Progressive dysphagia to solid followed by liquids is the most characteristic symptom of primary achalasia [24, 25]. However, dysphagia in achalasia secondary to malignancy is relatively short in duration and usually develops in advanced phases of pathology. Although a secondary form of achalasia due to esophageal or gastric cancer involving the cardia could be easily diagnosed through upper gastrointestinal endoscopy, if the malignancy spreads into submucosal layer or is a very aggressive and poorly differentiated histological type, it can be very difficult to diagnose it until surgery [26].

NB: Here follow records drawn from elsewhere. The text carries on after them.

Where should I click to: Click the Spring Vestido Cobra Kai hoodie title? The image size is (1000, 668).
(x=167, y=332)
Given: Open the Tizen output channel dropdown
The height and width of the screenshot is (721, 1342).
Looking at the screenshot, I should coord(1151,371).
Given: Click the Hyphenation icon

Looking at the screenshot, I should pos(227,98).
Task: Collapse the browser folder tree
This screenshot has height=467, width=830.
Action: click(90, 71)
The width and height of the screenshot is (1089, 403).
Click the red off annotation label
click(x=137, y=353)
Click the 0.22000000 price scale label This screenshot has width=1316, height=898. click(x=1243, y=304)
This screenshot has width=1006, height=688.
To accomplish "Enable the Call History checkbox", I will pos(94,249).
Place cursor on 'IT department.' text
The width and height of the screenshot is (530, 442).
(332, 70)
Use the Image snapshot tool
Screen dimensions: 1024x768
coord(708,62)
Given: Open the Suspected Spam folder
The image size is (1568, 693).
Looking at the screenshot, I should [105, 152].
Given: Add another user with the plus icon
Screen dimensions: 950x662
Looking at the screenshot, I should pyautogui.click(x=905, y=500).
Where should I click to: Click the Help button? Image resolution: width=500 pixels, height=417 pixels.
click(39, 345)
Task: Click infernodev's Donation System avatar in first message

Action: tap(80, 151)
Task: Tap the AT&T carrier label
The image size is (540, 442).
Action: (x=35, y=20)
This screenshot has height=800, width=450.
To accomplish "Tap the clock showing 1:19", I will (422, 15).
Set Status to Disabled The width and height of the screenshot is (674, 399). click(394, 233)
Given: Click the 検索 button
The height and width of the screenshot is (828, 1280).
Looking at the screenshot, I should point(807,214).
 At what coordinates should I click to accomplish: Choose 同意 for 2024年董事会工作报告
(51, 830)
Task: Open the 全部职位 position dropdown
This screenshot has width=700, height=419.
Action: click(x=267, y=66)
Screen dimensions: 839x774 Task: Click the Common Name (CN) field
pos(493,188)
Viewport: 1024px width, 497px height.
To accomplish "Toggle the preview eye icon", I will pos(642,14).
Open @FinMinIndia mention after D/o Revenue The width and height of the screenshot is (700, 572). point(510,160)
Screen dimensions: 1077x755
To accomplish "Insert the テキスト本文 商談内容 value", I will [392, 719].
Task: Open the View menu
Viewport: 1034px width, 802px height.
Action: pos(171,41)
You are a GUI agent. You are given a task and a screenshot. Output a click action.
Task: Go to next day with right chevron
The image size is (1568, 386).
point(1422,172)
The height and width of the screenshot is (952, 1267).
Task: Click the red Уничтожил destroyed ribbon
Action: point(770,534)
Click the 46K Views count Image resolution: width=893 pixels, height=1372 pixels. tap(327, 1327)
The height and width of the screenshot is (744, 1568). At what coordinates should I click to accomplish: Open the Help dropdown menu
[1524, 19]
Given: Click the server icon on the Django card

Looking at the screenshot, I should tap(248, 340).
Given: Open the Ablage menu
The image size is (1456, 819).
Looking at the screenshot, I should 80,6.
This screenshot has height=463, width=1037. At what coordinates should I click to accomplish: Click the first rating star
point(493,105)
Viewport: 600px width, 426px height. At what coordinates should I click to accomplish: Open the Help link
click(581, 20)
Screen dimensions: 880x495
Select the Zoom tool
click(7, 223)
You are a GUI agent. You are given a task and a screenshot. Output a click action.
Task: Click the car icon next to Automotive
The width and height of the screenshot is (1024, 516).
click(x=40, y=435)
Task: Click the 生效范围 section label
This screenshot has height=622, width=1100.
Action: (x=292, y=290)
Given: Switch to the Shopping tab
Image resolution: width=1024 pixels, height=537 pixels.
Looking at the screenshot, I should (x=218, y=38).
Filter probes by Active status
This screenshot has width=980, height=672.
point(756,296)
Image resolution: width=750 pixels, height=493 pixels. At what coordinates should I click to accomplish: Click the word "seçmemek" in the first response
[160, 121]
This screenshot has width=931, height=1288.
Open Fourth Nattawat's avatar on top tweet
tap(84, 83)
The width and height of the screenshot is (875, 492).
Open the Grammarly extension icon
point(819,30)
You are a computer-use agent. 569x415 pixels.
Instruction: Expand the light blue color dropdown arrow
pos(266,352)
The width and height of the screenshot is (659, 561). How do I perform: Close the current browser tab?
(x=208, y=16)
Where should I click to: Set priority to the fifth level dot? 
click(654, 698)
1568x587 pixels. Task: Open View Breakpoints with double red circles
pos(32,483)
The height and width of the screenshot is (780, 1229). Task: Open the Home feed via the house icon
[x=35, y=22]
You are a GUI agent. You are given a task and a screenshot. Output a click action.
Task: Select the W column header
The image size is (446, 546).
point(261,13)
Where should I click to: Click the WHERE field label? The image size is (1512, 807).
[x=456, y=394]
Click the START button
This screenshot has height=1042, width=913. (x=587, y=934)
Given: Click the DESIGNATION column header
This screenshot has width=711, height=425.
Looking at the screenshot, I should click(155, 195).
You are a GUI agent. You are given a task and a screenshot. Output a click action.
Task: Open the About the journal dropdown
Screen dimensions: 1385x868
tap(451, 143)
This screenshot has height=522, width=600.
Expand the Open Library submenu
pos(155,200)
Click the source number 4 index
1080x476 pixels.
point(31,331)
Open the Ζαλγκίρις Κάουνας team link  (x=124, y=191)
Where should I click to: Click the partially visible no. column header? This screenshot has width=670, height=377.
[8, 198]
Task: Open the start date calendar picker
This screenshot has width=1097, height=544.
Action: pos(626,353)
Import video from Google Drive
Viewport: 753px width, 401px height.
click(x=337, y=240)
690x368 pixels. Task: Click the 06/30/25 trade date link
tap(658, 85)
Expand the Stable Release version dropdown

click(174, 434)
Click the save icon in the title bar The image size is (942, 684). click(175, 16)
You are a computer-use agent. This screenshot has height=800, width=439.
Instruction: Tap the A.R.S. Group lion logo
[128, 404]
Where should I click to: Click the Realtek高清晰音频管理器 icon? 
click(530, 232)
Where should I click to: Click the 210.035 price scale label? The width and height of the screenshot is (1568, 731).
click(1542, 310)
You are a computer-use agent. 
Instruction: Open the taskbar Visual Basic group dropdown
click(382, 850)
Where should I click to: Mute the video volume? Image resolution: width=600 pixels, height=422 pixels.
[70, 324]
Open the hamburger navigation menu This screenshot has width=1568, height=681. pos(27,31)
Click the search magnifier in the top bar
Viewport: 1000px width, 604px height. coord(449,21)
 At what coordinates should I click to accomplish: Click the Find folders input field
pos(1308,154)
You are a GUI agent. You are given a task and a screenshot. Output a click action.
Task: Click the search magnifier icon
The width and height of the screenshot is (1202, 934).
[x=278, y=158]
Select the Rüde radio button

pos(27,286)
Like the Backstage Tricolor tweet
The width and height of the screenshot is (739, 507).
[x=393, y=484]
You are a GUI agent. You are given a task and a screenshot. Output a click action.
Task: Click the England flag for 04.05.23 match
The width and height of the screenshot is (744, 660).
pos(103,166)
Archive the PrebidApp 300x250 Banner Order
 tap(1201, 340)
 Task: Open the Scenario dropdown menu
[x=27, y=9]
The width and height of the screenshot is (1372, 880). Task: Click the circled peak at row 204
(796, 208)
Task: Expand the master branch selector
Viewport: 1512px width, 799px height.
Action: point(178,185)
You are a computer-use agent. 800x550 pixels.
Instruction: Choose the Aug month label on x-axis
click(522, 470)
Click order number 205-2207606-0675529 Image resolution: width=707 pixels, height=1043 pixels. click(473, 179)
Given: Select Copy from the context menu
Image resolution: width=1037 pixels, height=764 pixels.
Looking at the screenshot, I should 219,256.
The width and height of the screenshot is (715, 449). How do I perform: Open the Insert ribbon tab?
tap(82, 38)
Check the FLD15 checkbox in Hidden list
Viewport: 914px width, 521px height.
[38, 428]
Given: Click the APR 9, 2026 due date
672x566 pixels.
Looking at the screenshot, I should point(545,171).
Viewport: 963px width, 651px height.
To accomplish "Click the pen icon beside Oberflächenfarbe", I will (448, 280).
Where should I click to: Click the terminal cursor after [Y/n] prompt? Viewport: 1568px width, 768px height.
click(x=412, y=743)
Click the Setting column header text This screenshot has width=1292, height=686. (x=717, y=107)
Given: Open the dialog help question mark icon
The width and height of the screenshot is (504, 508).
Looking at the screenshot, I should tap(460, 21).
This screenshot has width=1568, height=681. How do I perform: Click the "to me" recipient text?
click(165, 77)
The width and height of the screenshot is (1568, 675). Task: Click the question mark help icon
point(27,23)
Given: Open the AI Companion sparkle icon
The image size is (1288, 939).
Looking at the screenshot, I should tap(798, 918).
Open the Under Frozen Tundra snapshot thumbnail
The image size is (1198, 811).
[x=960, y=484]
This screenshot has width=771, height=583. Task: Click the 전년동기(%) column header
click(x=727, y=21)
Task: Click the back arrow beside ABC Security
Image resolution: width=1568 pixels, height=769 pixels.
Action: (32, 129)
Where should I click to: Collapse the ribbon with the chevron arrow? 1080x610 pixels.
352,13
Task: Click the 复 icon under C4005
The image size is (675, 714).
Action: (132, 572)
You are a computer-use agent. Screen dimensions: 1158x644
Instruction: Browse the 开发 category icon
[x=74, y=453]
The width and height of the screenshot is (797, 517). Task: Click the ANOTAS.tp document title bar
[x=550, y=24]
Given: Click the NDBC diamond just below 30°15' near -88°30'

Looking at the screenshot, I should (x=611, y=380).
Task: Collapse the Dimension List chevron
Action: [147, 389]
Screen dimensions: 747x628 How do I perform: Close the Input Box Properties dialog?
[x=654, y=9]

In a literature review a total of 264 cases of pseudoachalasia were found in 122 publications [27]. Most cases of these were due to malignant disease (53.9% primary and 14.9% secondary malignancy), followed by benign lesions (12.6%) and complications of surgical procedures at the distal esophagus or proximal stomach (11.9%). Rarely, the disease was consequence of paraneoplastic process with destruction of the myenteric plexus (2.6%).

In a more recent research, other authors report 155 publications with data of 302 patients diagnosed with pseudoachalasia [28]. These studies show that primary malignancies of the esophagus or esophagogastric junction accounted for 50% of cases of secondary achalasia, followed by secondary malignancies (18%), such as metastases (12%), which primarily originated from lung and breast. Benign causes, including mesenchymal tumors, secondary amyloidosis, and peripheral neuropathy, accounted for 14% of patients with pseudoachalasia. In 12%, the motor abnormality occurred as a consequence of gastroesophageal surgery, namely, antireflux surgery. Rare causes of pseudoachalasia were neurological disorders (3.5%) or paraneoplastic syndromes (2.5%) in the context of small cell carcinoma, bronchial carcinoid, gastric carcinoma, and pleural mesothelioma. However, none of these paraneoplastic syndromes was associated with mediastinal or esophageal infiltration by the primary tumor.

4. Conclusion

Secondary achalasia due to malignant disease is an infrequent disorder. It should be suspected in elderly patients who have had a significant weight loss but a short duration of symptoms. Pseudoachalasia represents a significant diagnostic challenge, with clinical, radiological, manometric, and endoscopic features that may be indistinguishable from achalasia. As reported in this unfortunate case, multiple diagnostic procedures may lead to inappropriate diagnostic conclusion of a benign etiology. When the clinical presentation suggests a malignancy that cannot be identified by routine evaluation, an endoscopic ultrasound and then a fine CT scan should be performed. EUS could be the “keystone” to diagnostic success, with attributes of high image resolution with close proximity to the lesion, compared with CT and magnetic resonance imaging which may lack sensitivity for small lesions. EUS also facilitates acquisition of a tissue sample, adding further to its utility in the diagnostic workup of patients in which pseudoachalasia is suspected. EUS represents a valuable tool in the evaluation of pseudoachalasia, particularly where clinical suspicion is high and other modalities have been unrevealing [29, 30]. Considering the patient’s age, the lack of evidence for malignancy in the clinical history, and the findings in the first endoscopy and biopsies, we argue that it may be appropriate to amend the preoperative workup for achalasia introduction of EUS among routine exams to reduce the delay in diagnosis.

Conflict of Interests

The authors declare that there is no conflict of interests regarding the publication of this paper.